- [Exercise aim]:
Begin at the top of the records and copy each line exactly. The line containing "The width and height of the screenshot is (2234, 1652)." is the last one to include.

- [Source records]:
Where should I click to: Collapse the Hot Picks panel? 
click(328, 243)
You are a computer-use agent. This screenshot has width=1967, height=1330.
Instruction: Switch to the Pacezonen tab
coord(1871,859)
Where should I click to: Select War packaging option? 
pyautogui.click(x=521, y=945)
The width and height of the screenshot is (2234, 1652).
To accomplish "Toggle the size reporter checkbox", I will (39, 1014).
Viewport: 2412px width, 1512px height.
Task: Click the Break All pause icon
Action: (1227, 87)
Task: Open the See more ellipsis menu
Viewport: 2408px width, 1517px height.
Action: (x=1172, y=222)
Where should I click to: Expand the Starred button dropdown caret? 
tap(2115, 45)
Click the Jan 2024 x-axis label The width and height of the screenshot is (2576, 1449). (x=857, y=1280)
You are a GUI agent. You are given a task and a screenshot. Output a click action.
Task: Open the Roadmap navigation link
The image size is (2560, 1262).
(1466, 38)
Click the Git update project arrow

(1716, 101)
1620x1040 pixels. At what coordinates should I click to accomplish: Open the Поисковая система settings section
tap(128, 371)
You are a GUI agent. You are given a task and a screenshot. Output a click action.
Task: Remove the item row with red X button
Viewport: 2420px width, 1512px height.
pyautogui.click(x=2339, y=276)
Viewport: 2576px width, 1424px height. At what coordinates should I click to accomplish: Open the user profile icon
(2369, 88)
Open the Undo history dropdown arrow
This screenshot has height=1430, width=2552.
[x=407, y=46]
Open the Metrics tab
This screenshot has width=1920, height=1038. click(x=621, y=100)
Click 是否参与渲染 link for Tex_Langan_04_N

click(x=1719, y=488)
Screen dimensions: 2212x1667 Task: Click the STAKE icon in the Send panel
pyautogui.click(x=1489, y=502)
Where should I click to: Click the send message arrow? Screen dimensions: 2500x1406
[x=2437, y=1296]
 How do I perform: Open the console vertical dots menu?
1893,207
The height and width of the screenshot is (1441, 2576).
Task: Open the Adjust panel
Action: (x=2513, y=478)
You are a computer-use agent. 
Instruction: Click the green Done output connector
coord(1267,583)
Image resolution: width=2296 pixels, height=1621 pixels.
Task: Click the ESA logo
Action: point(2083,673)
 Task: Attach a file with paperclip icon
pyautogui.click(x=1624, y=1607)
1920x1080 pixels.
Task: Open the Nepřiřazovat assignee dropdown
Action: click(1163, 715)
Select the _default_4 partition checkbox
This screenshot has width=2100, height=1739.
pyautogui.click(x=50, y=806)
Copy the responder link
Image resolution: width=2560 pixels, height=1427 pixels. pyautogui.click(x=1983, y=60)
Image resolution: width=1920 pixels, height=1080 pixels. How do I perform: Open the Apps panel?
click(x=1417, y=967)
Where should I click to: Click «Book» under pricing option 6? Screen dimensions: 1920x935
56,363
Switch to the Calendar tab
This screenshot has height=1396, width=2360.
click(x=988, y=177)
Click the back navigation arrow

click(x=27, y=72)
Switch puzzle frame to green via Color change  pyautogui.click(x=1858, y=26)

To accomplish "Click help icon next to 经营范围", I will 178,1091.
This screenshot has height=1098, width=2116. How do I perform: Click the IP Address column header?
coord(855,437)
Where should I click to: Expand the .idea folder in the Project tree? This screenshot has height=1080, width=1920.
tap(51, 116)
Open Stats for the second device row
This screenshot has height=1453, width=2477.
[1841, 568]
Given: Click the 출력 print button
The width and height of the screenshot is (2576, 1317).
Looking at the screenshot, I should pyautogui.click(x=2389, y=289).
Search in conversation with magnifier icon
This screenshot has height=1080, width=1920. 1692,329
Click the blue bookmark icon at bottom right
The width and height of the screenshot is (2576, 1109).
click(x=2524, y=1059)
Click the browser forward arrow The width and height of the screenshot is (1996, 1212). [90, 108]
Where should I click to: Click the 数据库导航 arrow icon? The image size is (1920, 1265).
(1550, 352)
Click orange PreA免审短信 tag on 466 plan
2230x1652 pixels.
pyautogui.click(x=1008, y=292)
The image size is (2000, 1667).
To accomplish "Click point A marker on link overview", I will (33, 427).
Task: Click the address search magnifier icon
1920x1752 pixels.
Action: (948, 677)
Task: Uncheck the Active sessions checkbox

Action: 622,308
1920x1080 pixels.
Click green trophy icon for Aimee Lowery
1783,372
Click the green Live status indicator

- [Your response]:
Where should I click to: Collapse the Hot Picks panel? 
click(328, 243)
You are a computer-use agent. This screenshot has width=1967, height=1330.
Instruction: Switch to the Pacezonen tab
coord(1871,859)
Where should I click to: Select War packaging option? 
pyautogui.click(x=521, y=945)
The width and height of the screenshot is (2234, 1652).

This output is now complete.